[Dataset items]
■ ■ ■ ■ ■ ■ ■
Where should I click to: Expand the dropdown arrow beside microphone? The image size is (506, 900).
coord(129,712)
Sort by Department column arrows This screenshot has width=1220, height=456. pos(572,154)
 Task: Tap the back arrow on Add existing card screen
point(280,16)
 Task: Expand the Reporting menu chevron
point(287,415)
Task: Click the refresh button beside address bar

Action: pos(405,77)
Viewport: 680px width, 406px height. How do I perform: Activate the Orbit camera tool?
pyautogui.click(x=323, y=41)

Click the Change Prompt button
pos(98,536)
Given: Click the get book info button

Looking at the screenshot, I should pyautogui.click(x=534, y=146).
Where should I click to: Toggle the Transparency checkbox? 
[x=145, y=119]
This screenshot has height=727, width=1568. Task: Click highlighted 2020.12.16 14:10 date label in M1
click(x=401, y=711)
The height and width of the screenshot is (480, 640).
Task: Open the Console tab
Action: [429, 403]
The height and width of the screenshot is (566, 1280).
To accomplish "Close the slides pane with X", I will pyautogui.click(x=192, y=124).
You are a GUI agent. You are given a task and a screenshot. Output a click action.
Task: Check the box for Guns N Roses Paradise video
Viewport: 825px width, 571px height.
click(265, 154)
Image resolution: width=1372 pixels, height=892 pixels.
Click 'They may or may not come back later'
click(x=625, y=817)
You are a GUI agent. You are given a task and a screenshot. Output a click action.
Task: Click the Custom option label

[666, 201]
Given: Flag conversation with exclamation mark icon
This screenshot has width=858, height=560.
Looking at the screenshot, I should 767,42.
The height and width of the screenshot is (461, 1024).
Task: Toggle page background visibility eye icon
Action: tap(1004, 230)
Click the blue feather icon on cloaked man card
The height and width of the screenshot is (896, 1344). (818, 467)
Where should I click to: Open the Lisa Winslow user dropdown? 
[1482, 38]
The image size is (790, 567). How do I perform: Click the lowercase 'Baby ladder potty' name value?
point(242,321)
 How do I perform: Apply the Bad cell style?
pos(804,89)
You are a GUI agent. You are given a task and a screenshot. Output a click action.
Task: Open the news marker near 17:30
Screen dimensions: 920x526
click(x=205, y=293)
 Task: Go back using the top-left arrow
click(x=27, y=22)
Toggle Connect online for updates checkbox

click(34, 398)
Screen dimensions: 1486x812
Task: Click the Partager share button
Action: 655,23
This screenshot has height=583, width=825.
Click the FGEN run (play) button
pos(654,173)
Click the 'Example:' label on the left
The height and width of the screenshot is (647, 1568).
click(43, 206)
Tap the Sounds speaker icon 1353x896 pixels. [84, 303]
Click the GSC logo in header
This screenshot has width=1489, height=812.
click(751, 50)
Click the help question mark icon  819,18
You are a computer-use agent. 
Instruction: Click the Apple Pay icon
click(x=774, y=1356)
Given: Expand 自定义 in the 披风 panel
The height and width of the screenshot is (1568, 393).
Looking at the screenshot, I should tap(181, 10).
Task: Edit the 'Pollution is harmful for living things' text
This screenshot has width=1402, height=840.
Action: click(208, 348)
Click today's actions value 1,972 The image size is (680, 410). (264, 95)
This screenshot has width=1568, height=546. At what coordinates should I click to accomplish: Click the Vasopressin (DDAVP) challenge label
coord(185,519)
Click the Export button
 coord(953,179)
■ ■ ■ ■ ■ ■ ■
Please rewrite the part of the items that opens with the line containing "Click the blue" and closes with the line containing "point(242,321)", swapping "feather" for "quill" and leaving everything else unchanged.

Click the blue quill icon on cloaked man card
The height and width of the screenshot is (896, 1344). (818, 467)
Where should I click to: Open the Lisa Winslow user dropdown? 
[1482, 38]
The image size is (790, 567). How do I perform: Click the lowercase 'Baby ladder potty' name value?
point(242,321)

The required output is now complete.